Title : Root Uptake Modeling: Present state, and what are the basic obstacles still to overcome?
Prediction ability of nutrients uptake from soils with low availability is limited when it comes to quantify by modeling (Silberbush 2013). It looks like that the models developed so far failed to properly account for the processes at the soil-root interface (Silberbush and Barber 1983). Part of the problem was due to a limited capacity of computers at the time, which led to the use of single-root models of the root system (Cushman 1979). This model and others of this kind accounted for radial flow of water and nutrients through the soil towards a cylindrical root, as a result of demand by the root, by mass-flow and diffusion, and uptake by the root (influx) as a function of nutrient concentration in the soil solution at the soil-root interface, obeying Michaelis-Menten kinetics. When the limitation of computer capacity became relatively less crucial, accounting for as a branched system, resulted in more realistic predictions of uptake of barely-available nutrients like phosphate (P) and micro-elements (Roose and Fowler 2004). It led to the development of models accounting for more realistic root architecture (RA), like SimRoot and OpenSimRoot (Lynch et al. 1997, Postma et al. 2017), or of Dunbabin et al. (2004). Still, when it comes to nutrients, the dynamic processes at the soil-root interface are poorly treated, although some better work was done when it comes to water behavior at the root surfaces (Carminati and Vetterlein 2013).

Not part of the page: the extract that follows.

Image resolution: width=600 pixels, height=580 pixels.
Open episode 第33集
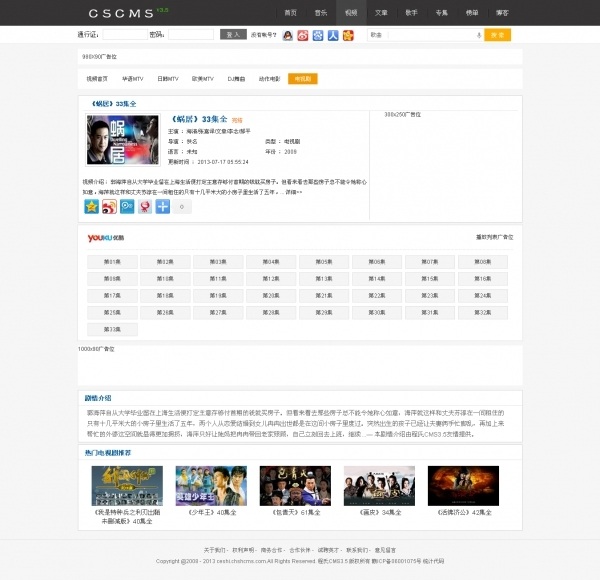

Recent developments in soil-root biota studies have a potential of overcoming the above obstacle (Ofaim et al., 2017). It seems that bacteria, which actively accumulate at the soil-root interface, play a major role in the root functioning as an absorbing organ. These bacteria were selected due to their mobility, as they compete with other bacteria, to feed on the mucilage and materials actively exudates by the roots at pre-set locations. Moreover, the pattern of such exudation changes along the growing roots so, hypothetically, the root may actively drive the bacterial population location by controlling it by exudations. If this is true, it provides a tool to quantify the influx of phosphate and other barely-soluble nutrients along the growing root.
Nutrient influx along roots were already measured for specific purposes (York et al., 2016). Yet, influx of nitrate (in this case) was performed with plants grown in a nutrient solution, not in the soil, and was limited to root sections of 2 cm root length each (in the above-mentioned study). More detailed measurements along roots were not performed in the past, and not with influx of P. Phosphorus-32 was used as a tracer in certain studies involving root uptake, but for limited purposes like uptake by root hairs (Gahunia and Nielsen, 1998). The idea of using the relative abundance of bacteria along a growing root is, therefore, worth testing: If the abundance of the different types of bacteria along a root is controlled by the root, and is plant- and soil-specific, it may be used to quantify the influx along the root. Furthermore, it may give a new evolutionary perspective on plant adaptation to move from aqueous media to grow in soils.